**SUPPLIED DATA**.
╭──

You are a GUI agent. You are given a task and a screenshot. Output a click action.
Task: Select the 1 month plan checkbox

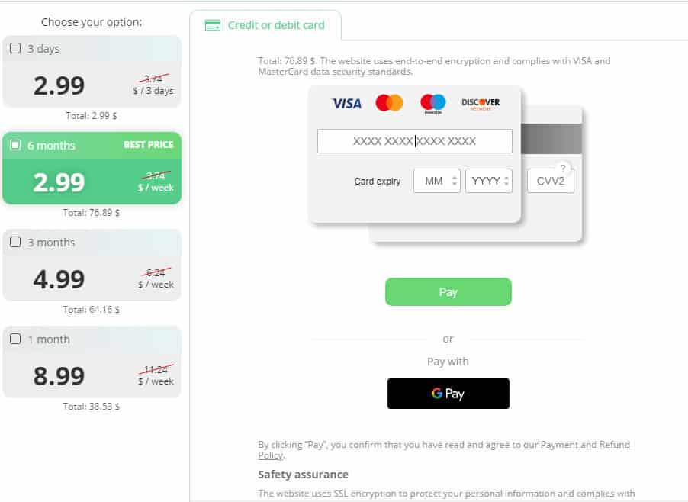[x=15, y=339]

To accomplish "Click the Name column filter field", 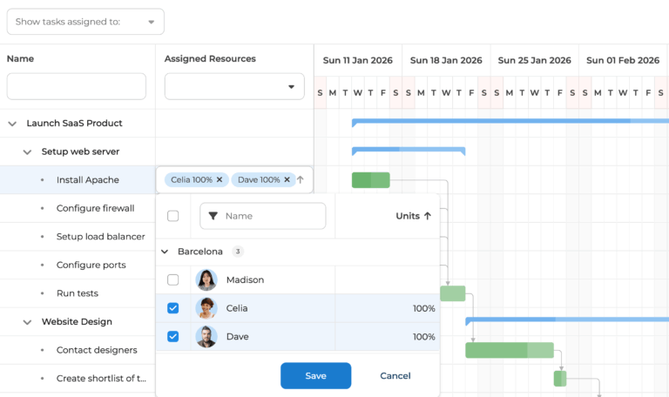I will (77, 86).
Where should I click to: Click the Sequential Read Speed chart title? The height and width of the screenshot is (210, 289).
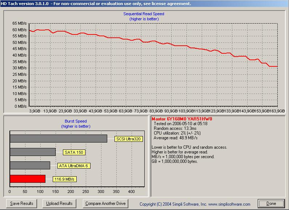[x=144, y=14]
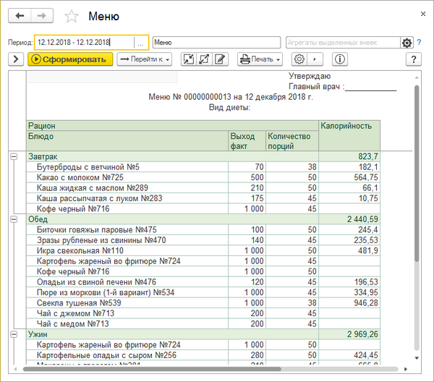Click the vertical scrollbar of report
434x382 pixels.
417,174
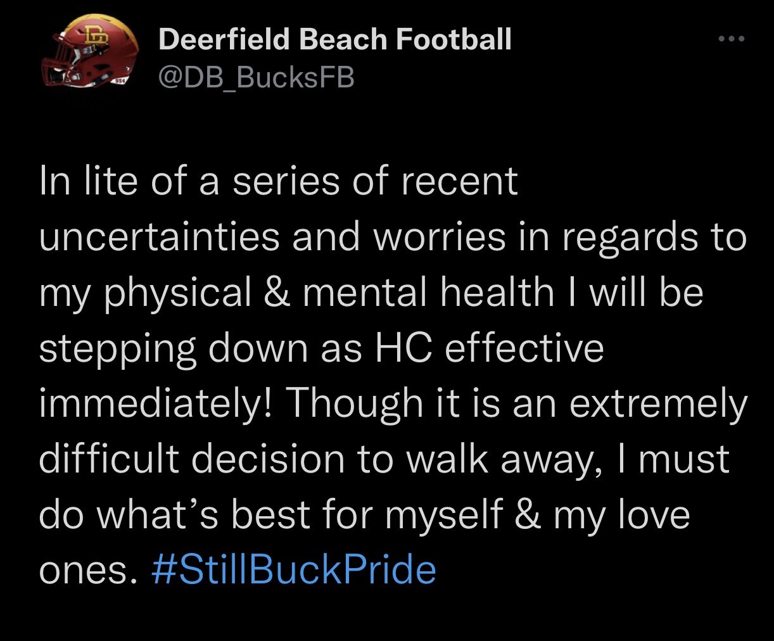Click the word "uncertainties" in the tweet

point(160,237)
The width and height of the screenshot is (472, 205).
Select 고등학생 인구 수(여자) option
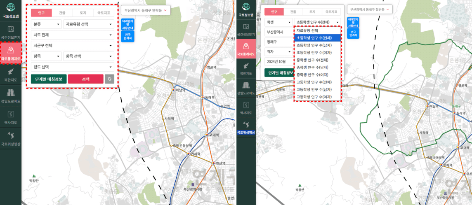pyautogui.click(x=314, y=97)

╰──
╭──

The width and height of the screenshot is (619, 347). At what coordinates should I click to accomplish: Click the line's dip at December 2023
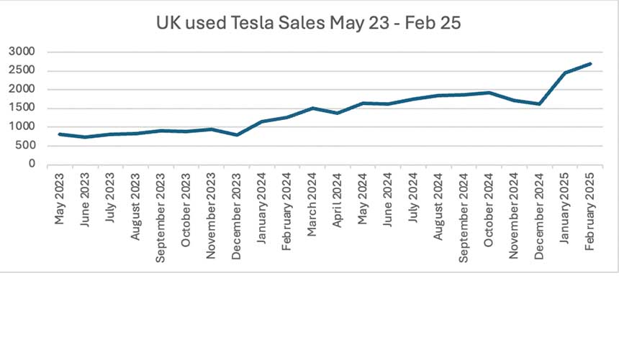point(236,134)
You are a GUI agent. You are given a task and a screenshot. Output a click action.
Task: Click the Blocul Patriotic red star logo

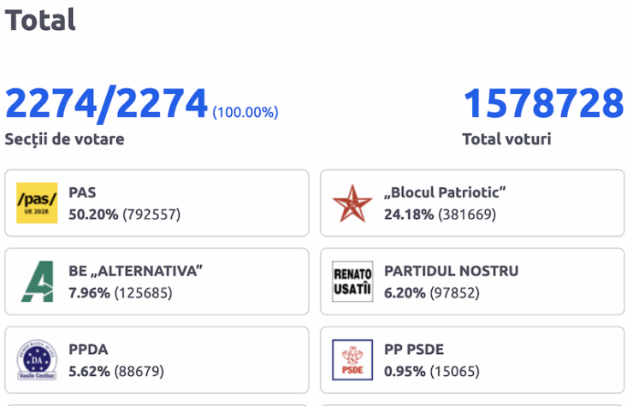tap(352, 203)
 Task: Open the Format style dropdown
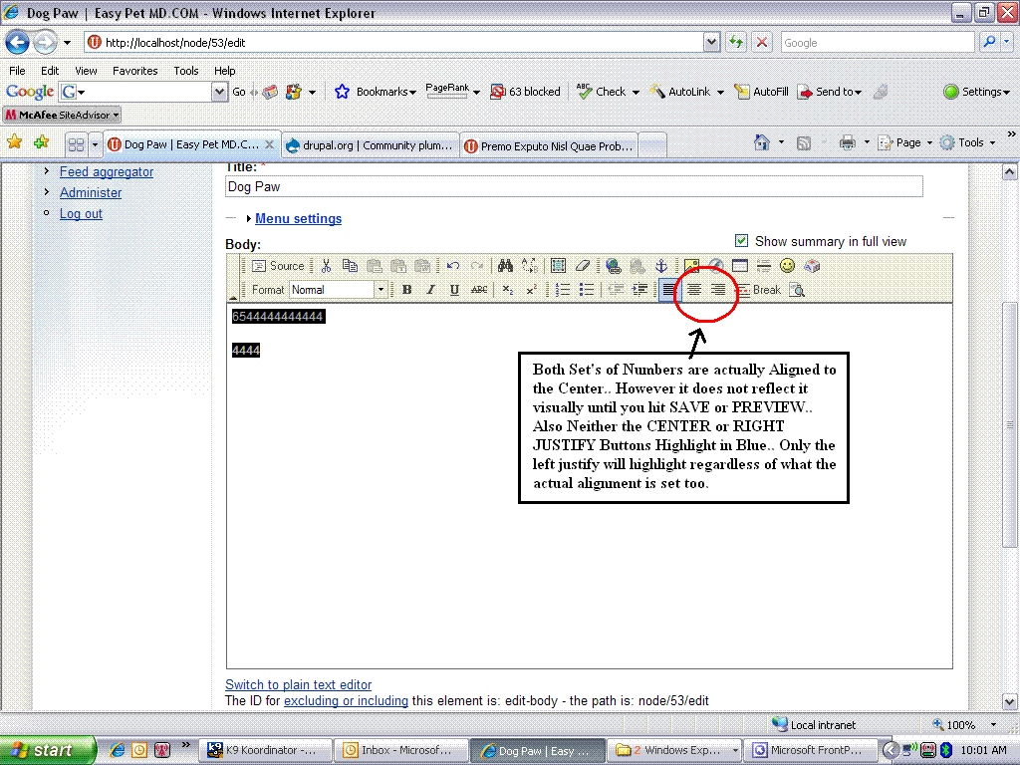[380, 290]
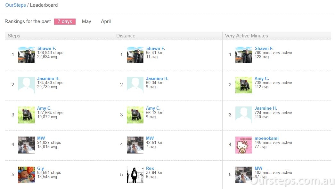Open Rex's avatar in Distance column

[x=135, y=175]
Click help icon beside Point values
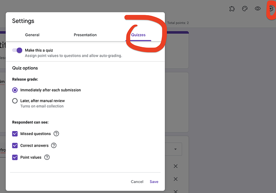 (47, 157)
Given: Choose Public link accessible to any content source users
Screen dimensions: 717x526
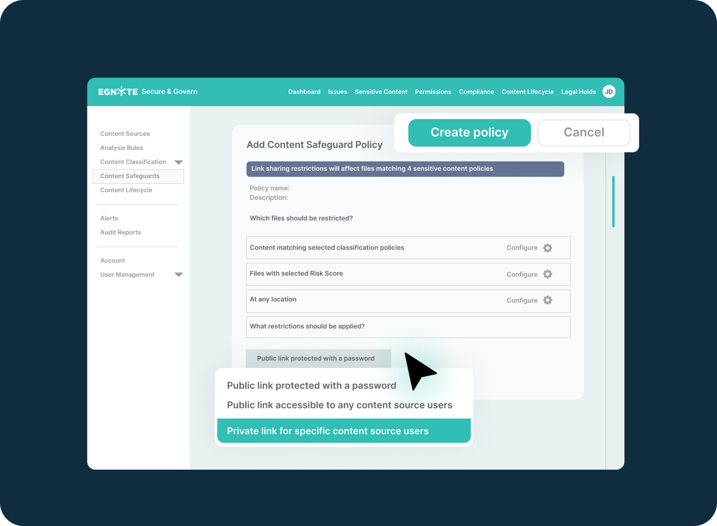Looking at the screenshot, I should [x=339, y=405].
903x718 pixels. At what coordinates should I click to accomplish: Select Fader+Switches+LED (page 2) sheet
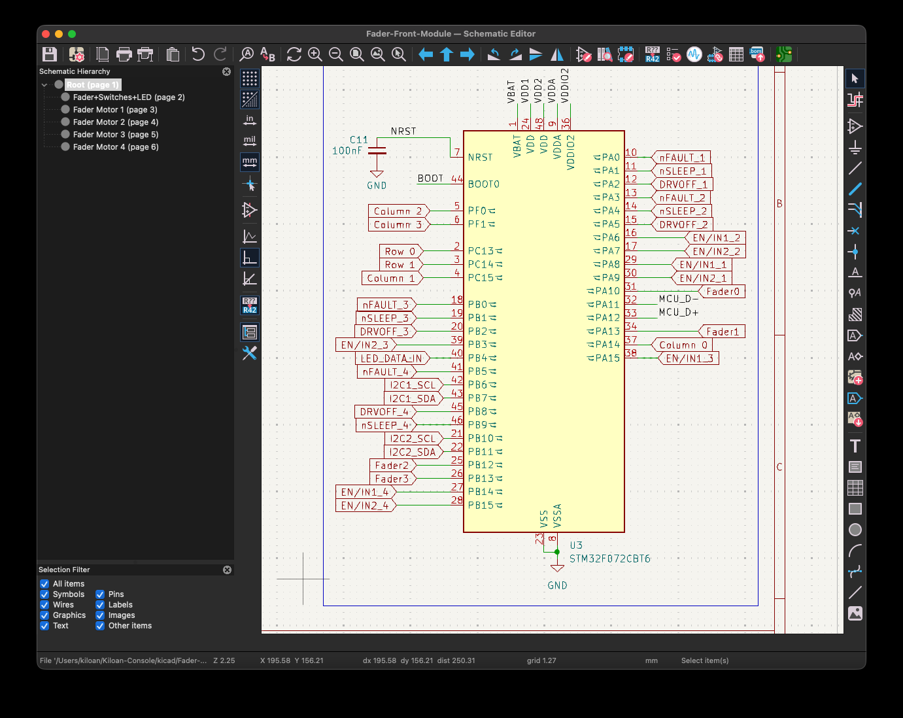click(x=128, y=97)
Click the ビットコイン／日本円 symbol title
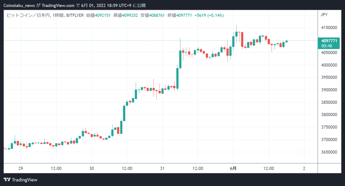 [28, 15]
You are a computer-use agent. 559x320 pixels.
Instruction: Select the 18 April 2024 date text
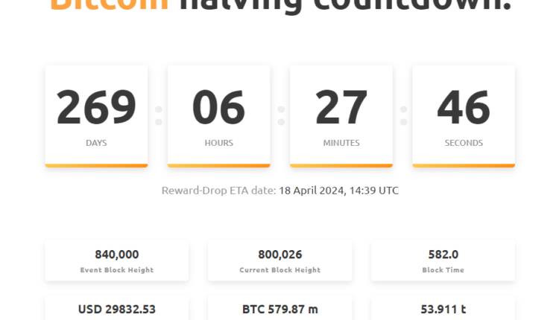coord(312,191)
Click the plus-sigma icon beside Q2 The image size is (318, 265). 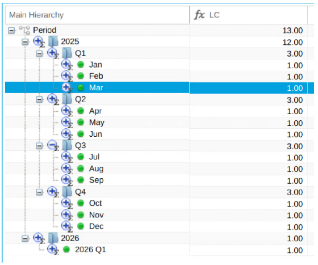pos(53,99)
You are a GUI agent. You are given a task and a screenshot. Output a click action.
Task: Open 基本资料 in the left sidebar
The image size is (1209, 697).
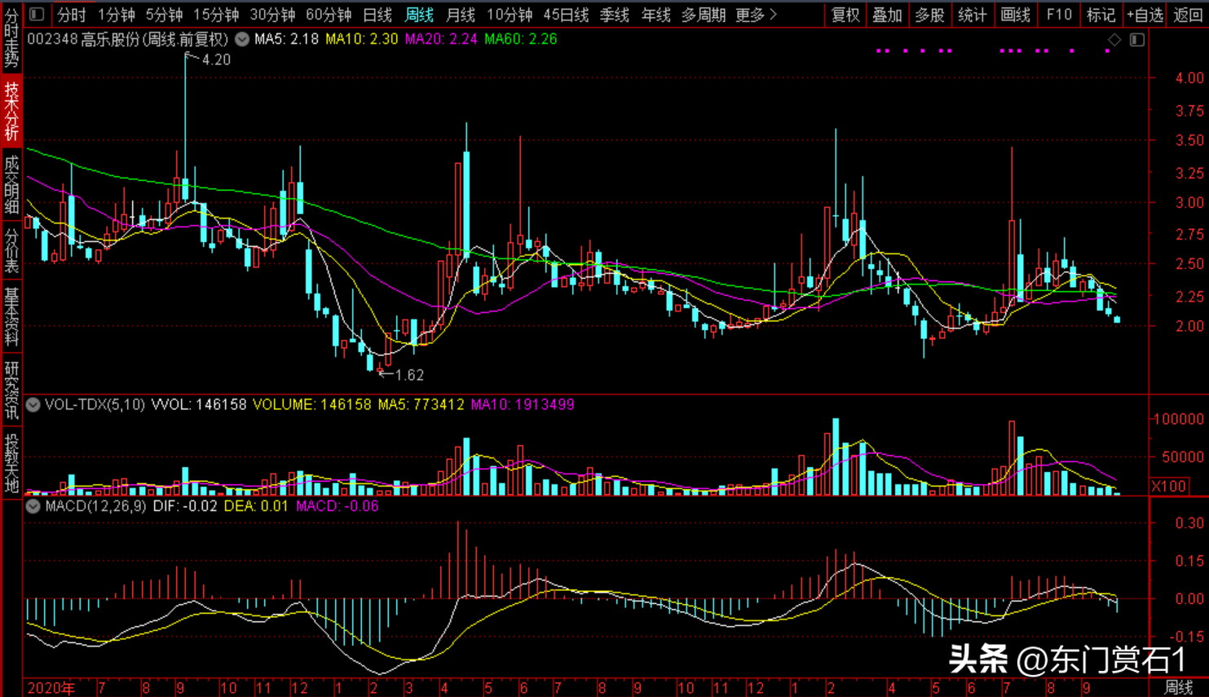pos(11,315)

╰──

**WORK REQUIRED**.
Transcribe exactly the lines above, beginning at the one with "Screen dimensions: 717x526" and going up to and including the one with "You are a computer-use agent. 559x320 pixels.". Pictures do not belong in the copy.

**TASK SOLUTION**.
Screen dimensions: 717x526
Looking at the screenshot, I should [x=339, y=405].
903x718 pixels. At what coordinates should I click to accomplish: Select Fader+Switches+LED (page 2) sheet
click(x=128, y=97)
Click the ビットコイン／日本円 symbol title
 [28, 15]
You are a computer-use agent. 559x320 pixels.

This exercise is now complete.